Six months after home prices in the Seattle area began declining from their July 2007 peak, the annual report from the NWMLS led to a series of amusingly rosy stories in the local press in early 2008. Here’s a typical example from the Seattle Times:
’07 home prices not so bad after all
With all the dismal national news about home sales, wasn’t 2007 supposed to be the year the local real-estate market died?
Well, surprise. Although home sales indeed were down 14.5 percent in King County and the number of for-sale homes was up almost 9 percent, prices more than held their own.
Compared with 2006, the county’s single-family home prices climbed 7.1 percent last year, according to the Northwest Multiple Listing Service’s annual report released Tuesday.
Surprise. Prices continued to fall unabated for the next four years.
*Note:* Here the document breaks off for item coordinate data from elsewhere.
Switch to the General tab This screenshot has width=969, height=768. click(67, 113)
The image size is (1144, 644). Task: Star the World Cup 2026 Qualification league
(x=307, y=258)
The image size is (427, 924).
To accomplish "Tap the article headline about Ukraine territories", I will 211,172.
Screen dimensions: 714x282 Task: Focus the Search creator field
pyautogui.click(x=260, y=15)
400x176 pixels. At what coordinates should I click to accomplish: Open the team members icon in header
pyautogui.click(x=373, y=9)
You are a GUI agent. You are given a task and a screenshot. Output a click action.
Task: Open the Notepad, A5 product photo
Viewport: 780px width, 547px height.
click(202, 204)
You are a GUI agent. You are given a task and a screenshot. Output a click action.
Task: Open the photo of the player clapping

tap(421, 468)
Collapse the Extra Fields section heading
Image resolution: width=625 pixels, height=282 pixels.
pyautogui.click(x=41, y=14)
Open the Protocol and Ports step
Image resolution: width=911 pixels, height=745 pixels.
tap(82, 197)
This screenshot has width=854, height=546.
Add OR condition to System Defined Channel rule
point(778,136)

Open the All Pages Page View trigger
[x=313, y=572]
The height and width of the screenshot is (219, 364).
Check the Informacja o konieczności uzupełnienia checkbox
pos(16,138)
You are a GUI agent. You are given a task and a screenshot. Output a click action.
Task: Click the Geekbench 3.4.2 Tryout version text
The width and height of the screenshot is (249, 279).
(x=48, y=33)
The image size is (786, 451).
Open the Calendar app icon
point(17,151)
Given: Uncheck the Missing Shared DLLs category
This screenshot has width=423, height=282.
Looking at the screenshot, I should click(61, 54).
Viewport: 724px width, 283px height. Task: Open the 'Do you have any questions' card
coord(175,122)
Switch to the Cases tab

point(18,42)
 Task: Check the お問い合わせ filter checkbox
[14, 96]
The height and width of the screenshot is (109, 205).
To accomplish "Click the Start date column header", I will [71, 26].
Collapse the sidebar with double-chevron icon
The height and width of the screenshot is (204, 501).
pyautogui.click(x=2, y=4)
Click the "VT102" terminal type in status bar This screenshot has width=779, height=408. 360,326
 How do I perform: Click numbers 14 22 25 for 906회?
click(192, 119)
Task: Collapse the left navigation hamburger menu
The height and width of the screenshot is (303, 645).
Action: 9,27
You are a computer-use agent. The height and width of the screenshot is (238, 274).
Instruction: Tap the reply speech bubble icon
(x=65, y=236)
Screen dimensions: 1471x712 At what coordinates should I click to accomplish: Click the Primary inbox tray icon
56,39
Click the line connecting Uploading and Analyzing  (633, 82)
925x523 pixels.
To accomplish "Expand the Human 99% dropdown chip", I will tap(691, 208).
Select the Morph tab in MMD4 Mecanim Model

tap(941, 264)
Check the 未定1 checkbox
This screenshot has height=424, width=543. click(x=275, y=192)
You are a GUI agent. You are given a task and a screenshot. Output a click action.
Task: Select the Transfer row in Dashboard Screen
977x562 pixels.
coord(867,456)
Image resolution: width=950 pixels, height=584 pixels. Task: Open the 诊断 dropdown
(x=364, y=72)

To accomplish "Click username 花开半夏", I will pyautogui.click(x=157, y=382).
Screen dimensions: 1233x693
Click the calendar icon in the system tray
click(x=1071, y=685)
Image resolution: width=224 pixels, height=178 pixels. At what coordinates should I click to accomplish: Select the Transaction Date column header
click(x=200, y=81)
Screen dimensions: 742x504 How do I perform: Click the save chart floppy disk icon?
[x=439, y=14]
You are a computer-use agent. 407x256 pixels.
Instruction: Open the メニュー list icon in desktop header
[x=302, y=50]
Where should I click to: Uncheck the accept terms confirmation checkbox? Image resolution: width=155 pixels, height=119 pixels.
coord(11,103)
Except it wasn’t a surprise if you actually bothered to look at the 2007 data with a critical eye, as I pointed out in my post at the time:
Anyone who has actually been paying attention to the market knows that something is fishy about that 7.1% figure. To figure out what’s behind that number, take a look at page 19 of the report. Basically, they arrive at that figure by comparing the median price for all sales in 2007 with the same figure for 2006. In a market that is consistently and steadily headed in a single direction, that kind of comparison would make sense. However, in today’s volatile market, such a statistic is totally meaningless.
Thankfully today’s real estate reporting Seattle Times is a thousand times better than the cheerleading, PR-rehashing junk that they published during the bubble, but it’s a good reminder to take everything you read (including posts here on Seattle Bubble) with a grain of salt. Look at the data yourself and draw your own conclusions.